During the 20th anniversary of Sigma, the Committee on Public Policy urged that the fraternity come forth with a broadly-based program that would be addressed to the problems of the great masses of the Negro people. This new departure, in large measure, grew out of the experiences of the New York group. These men from Manhattan brought with them a new idea, Social Action.
Phi Beta Sigma has from its very beginning concerned itself with improving the general well-being of minority groups. In 1934, a well-defined program of Social Action was formulated and put into action. Bro. Elmo M. Anderson, then president of Epsilon Sigma Chapter (New York) formulated this program calling for the reconstruction of social order. It was a tremendous success. It fit in with the social thinking of the American public in those New Deal years.
In the winter of 1934 Brother Elmo Anderson, James W. Johnson, Emmett May and Bob Jiggets came down to the Conclave in Washington, DC and presented their Social Action proposition, and just the birth of Social Action as a National Program.
In addition, Bro. Anderson is known in Sigma as “The Father of Social Action”.

> **TO DO**:
1. In the passage on Phi Beta Sigma's Social Action program, what title is Bro. Anderson known by in Sigma?
2. Write the next part of the passage on Phi Beta Sigma's Social Action program, continuing on from its final sentence.

Stored entries:
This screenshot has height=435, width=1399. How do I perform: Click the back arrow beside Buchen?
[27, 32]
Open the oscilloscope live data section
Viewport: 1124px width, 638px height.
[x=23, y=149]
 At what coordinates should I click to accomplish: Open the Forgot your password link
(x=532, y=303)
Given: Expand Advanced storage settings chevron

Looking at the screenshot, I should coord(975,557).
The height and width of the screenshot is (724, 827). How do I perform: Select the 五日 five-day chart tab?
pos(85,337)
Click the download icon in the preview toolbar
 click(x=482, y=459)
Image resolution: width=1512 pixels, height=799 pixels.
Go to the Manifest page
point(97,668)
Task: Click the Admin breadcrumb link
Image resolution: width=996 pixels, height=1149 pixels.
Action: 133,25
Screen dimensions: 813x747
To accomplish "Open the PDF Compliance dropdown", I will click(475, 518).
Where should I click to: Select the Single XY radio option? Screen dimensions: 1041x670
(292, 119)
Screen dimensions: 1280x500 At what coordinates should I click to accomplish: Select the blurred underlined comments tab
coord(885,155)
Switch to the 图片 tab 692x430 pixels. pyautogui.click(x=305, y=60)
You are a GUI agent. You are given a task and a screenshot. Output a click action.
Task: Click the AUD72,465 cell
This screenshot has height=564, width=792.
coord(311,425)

> **RESPONSES BY ITEM NUMBER**:
1. "The Father of Social Action"

2.
The Sigma Beta Club offers our membership a unique opportunity to develop values, leadership skills and social/cultural awareness in our youth during their developmental years. Sigma Beta Club programs are geared to meet the needs of its member, but at the same time provide them with a well-rounded out look that is needed to cope with today’s society…
Phi Beta Sigma Fraternity, Inc., believes that the improvement and economic conditions of minorities is a major fact in the improvement of the general welfare of society. It is upon this conviction that the Bigger and Better Business Program rests. Since 1926, the Bigger and Better Business Program has been sponsored on a national scale by Phi Beta Sigma as a way of supporting, fostering, and promoting minority owned businesses and services.
The founders of Phi Beta Sigma Fraternity, Inc. were all educators in their own right. The genesis of the Education Program lies in the traditional emphasis that the Fraternity places on Education. During the 1945 Conclave in St. Louis, Missouri, the fraternity underwent a constitution restructuring after World War II. This lead to the birth of Education as a National Program.